*** Working data ***
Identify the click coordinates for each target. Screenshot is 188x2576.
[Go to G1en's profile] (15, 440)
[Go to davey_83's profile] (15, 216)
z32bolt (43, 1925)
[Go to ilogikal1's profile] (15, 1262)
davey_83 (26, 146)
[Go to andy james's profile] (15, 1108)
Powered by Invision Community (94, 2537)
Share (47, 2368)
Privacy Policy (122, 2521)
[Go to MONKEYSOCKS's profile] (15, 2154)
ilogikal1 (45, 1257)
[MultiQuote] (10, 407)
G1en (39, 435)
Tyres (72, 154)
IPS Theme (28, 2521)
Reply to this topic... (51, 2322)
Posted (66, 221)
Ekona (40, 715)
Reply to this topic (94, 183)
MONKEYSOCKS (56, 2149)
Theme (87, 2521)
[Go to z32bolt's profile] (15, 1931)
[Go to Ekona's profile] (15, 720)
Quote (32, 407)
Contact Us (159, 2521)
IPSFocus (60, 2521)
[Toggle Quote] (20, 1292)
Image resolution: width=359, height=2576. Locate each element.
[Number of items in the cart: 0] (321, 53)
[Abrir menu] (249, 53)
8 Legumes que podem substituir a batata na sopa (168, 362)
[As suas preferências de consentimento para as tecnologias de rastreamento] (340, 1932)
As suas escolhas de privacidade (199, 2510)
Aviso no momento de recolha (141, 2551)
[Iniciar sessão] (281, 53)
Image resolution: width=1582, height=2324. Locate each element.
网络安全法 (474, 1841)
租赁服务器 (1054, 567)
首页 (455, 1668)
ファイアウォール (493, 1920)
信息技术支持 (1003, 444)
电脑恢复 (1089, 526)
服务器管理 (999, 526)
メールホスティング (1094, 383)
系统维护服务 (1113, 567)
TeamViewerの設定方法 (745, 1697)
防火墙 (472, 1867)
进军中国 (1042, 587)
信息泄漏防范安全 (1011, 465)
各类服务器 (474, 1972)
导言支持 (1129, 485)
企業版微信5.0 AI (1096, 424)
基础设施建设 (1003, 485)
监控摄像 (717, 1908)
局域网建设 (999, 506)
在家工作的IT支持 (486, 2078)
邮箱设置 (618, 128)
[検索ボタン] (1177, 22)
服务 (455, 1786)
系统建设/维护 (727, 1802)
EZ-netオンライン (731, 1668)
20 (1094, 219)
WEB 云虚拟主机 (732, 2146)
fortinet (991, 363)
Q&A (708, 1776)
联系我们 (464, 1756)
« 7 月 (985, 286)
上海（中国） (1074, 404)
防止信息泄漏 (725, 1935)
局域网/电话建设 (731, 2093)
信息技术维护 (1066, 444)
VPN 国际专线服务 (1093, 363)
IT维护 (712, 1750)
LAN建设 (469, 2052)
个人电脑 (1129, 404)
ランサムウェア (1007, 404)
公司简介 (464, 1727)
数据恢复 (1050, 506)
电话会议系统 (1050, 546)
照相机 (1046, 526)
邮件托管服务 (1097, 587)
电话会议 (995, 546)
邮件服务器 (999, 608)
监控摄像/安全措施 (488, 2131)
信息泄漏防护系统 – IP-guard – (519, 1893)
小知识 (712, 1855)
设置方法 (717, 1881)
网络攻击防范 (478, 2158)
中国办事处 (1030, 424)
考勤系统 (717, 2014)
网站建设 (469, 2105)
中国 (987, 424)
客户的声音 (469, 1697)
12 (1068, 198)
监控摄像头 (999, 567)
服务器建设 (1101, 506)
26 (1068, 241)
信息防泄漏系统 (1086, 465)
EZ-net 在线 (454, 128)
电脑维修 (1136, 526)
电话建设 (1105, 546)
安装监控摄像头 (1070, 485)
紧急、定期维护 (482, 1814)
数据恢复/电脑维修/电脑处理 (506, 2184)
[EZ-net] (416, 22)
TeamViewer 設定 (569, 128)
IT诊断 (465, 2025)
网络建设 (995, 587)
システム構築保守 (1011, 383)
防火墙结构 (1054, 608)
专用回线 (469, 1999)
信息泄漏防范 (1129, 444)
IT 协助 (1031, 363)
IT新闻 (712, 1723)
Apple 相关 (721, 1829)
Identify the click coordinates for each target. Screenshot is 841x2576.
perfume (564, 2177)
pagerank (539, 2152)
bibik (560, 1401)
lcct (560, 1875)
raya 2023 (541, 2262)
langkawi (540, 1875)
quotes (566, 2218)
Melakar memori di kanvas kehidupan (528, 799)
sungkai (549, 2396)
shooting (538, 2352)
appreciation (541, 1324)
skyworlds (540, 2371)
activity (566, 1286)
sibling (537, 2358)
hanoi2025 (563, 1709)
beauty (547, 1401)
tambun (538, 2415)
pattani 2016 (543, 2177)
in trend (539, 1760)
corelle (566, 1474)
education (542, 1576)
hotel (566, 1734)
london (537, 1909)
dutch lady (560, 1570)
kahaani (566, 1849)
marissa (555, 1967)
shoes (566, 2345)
***
Work request -> Retype the data. Keep every word as it stands.

Exercise result ->
Identify the click coordinates for each target. Screenshot is 188x2576.
[Go to G1en's profile] (15, 440)
[Go to davey_83's profile] (15, 216)
z32bolt (43, 1925)
[Go to ilogikal1's profile] (15, 1262)
davey_83 (26, 146)
[Go to andy james's profile] (15, 1108)
Powered by Invision Community (94, 2537)
Share (47, 2368)
Privacy Policy (122, 2521)
[Go to MONKEYSOCKS's profile] (15, 2154)
ilogikal1 (45, 1257)
[MultiQuote] (10, 407)
G1en (39, 435)
Tyres (72, 154)
IPS Theme (28, 2521)
Reply to this topic... (51, 2322)
Posted (66, 221)
Ekona (40, 715)
Reply to this topic (94, 183)
MONKEYSOCKS (56, 2149)
Theme (87, 2521)
[Go to z32bolt's profile] (15, 1931)
[Go to Ekona's profile] (15, 720)
Quote (32, 407)
Contact Us (159, 2521)
IPSFocus (60, 2521)
[Toggle Quote] (20, 1292)
Image resolution: width=359, height=2576. Locate each element.
[Number of items in the cart: 0] (321, 53)
[Abrir menu] (249, 53)
8 Legumes que podem substituir a batata na sopa (168, 362)
[As suas preferências de consentimento para as tecnologias de rastreamento] (340, 1932)
As suas escolhas de privacidade (199, 2510)
Aviso no momento de recolha (141, 2551)
[Iniciar sessão] (281, 53)
Image resolution: width=1582, height=2324. Locate each element.
网络安全法 (474, 1841)
租赁服务器 (1054, 567)
首页 (455, 1668)
ファイアウォール (493, 1920)
信息技术支持 (1003, 444)
电脑恢复 (1089, 526)
服务器管理 (999, 526)
メールホスティング (1094, 383)
系统维护服务 (1113, 567)
TeamViewerの設定方法 (745, 1697)
防火墙 (472, 1867)
进军中国 (1042, 587)
信息泄漏防范安全 (1011, 465)
各类服务器 (474, 1972)
导言支持 (1129, 485)
企業版微信5.0 AI (1096, 424)
基础设施建设 (1003, 485)
监控摄像 (717, 1908)
局域网建设 (999, 506)
在家工作的IT支持 (486, 2078)
邮箱设置 (618, 128)
[検索ボタン] (1177, 22)
服务 (455, 1786)
系统建设/维护 (727, 1802)
EZ-netオンライン (731, 1668)
20 (1094, 219)
WEB 云虚拟主机 (732, 2146)
fortinet (991, 363)
Q&A (708, 1776)
联系我们 (464, 1756)
« 7 月 (985, 286)
上海（中国） (1074, 404)
防止信息泄漏 (725, 1935)
局域网/电话建设 (731, 2093)
信息技术维护 (1066, 444)
VPN 国际专线服务 (1093, 363)
IT维护 (712, 1750)
LAN建设 (469, 2052)
个人电脑 (1129, 404)
ランサムウェア (1007, 404)
公司简介 (464, 1727)
数据恢复 (1050, 506)
电话会议系统 (1050, 546)
照相机 (1046, 526)
邮件托管服务 (1097, 587)
电话会议 (995, 546)
邮件服务器 (999, 608)
监控摄像/安全措施 (488, 2131)
信息泄漏防护系统 – IP-guard – (519, 1893)
小知识 (712, 1855)
设置方法 (717, 1881)
网络攻击防范 (478, 2158)
中国办事处 (1030, 424)
考勤系统 (717, 2014)
网站建设 (469, 2105)
中国 (987, 424)
客户的声音 (469, 1697)
12 (1068, 198)
监控摄像头 (999, 567)
服务器建设 (1101, 506)
26 (1068, 241)
信息防泄漏系统 (1086, 465)
EZ-net 在线 (454, 128)
电脑维修 (1136, 526)
电话建设 (1105, 546)
安装监控摄像头 (1070, 485)
紧急、定期维护 (482, 1814)
数据恢复/电脑维修/电脑处理 (506, 2184)
[EZ-net] (416, 22)
TeamViewer 設定 (569, 128)
IT诊断 (465, 2025)
网络建设 (995, 587)
システム構築保守 (1011, 383)
防火墙结构 (1054, 608)
专用回线 (469, 1999)
信息泄漏防范 (1129, 444)
IT 协助 (1031, 363)
IT新闻 (712, 1723)
Apple 相关 (721, 1829)
Identify the click coordinates for each target. Screenshot is 841x2576.
perfume (564, 2177)
pagerank (539, 2152)
bibik (560, 1401)
lcct (560, 1875)
raya 2023 (541, 2262)
langkawi (540, 1875)
quotes (566, 2218)
Melakar memori di kanvas kehidupan (528, 799)
sungkai (549, 2396)
shooting (538, 2352)
appreciation (541, 1324)
skyworlds (540, 2371)
activity (566, 1286)
sibling (537, 2358)
hanoi2025 (563, 1709)
beauty (547, 1401)
tambun (538, 2415)
pattani 2016 (543, 2177)
in trend (539, 1760)
corelle (566, 1474)
education (542, 1576)
hotel (566, 1734)
london (537, 1909)
dutch lady (560, 1570)
kahaani (566, 1849)
marissa (555, 1967)
shoes (566, 2345)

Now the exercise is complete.